MR‐BOIL: Causal inference in one‐sample Mendelian randomization for binary outcome with integrated likelihood method

Mendelian randomization is a statistical method for inferring the causal relationship between exposures and outcomes using an economics-derived instrumental variable approach. The research results are relatively complete when both exposures and outcomes are continuous variables. However, due to the noncollapsing nature of the logistic model, the existing methods inherited from the linear model for exploring binary outcome cannot take the effect of confounding factors into account, which leads to biased estimate of the causal effect.
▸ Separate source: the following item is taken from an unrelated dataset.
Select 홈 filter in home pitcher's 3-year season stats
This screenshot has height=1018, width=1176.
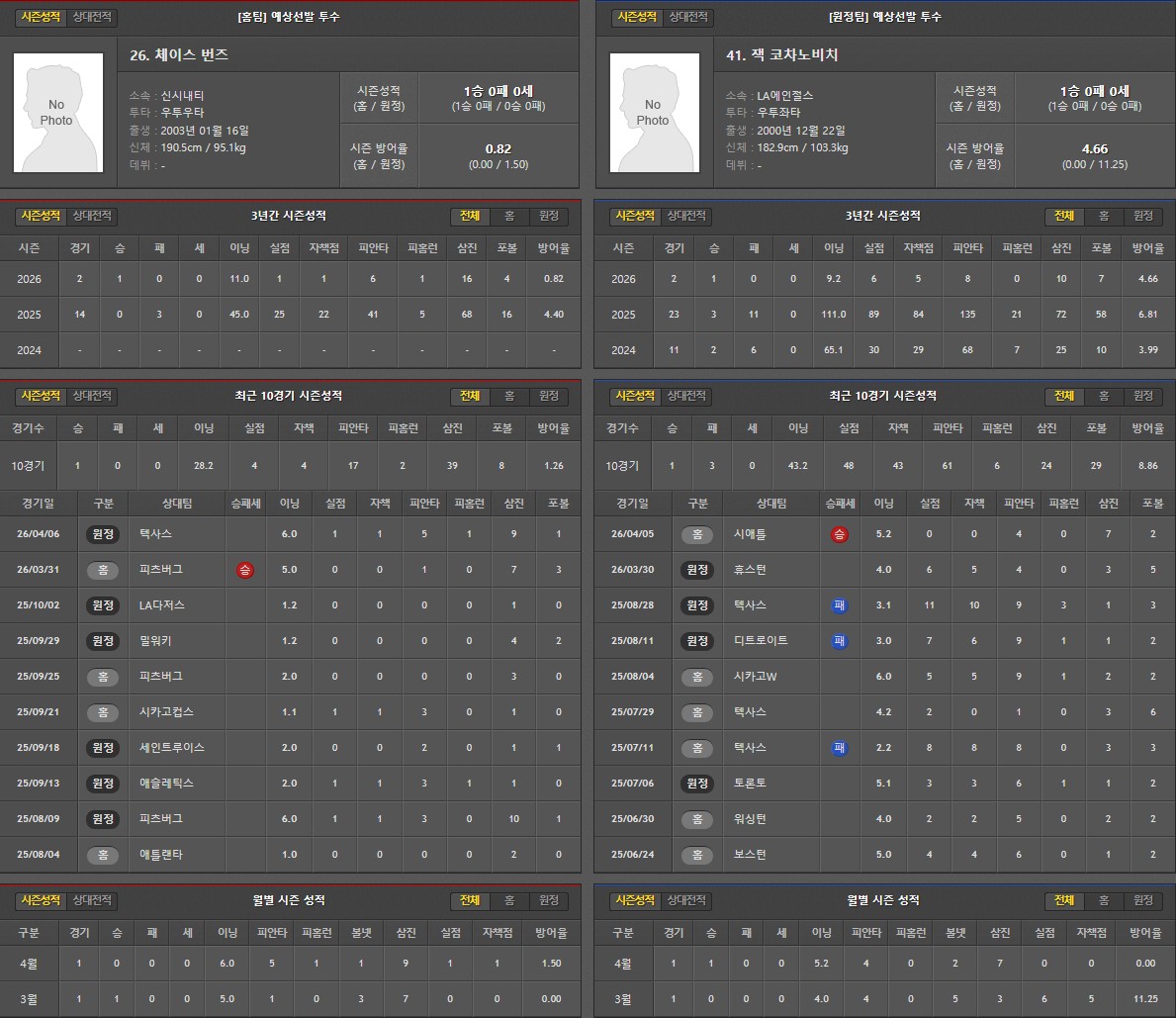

In this article, we propose an integrated likelihood method MR-BOIL to investigate causal relationships for binary outcomes by treating confounders as latent variables in one-sample Mendelian randomization. Under the assumption of a joint normal distribution of the confounders, we use expectation maximization algorithm to estimate the causal effect. Extensive simulations demonstrate that the estimator of MR-BOIL is asymptotically unbiased and that our method improves statistical power without inflating type I error rate. We then apply this method to analyze the data from Atherosclerosis Risk in Communications Study. The results show that MR-BOIL can better identify plausible causal relationships with high reliability, compared with the unreliable results of existing methods. MR-BOIL is implemented in R and the corresponding R code is provided for free download.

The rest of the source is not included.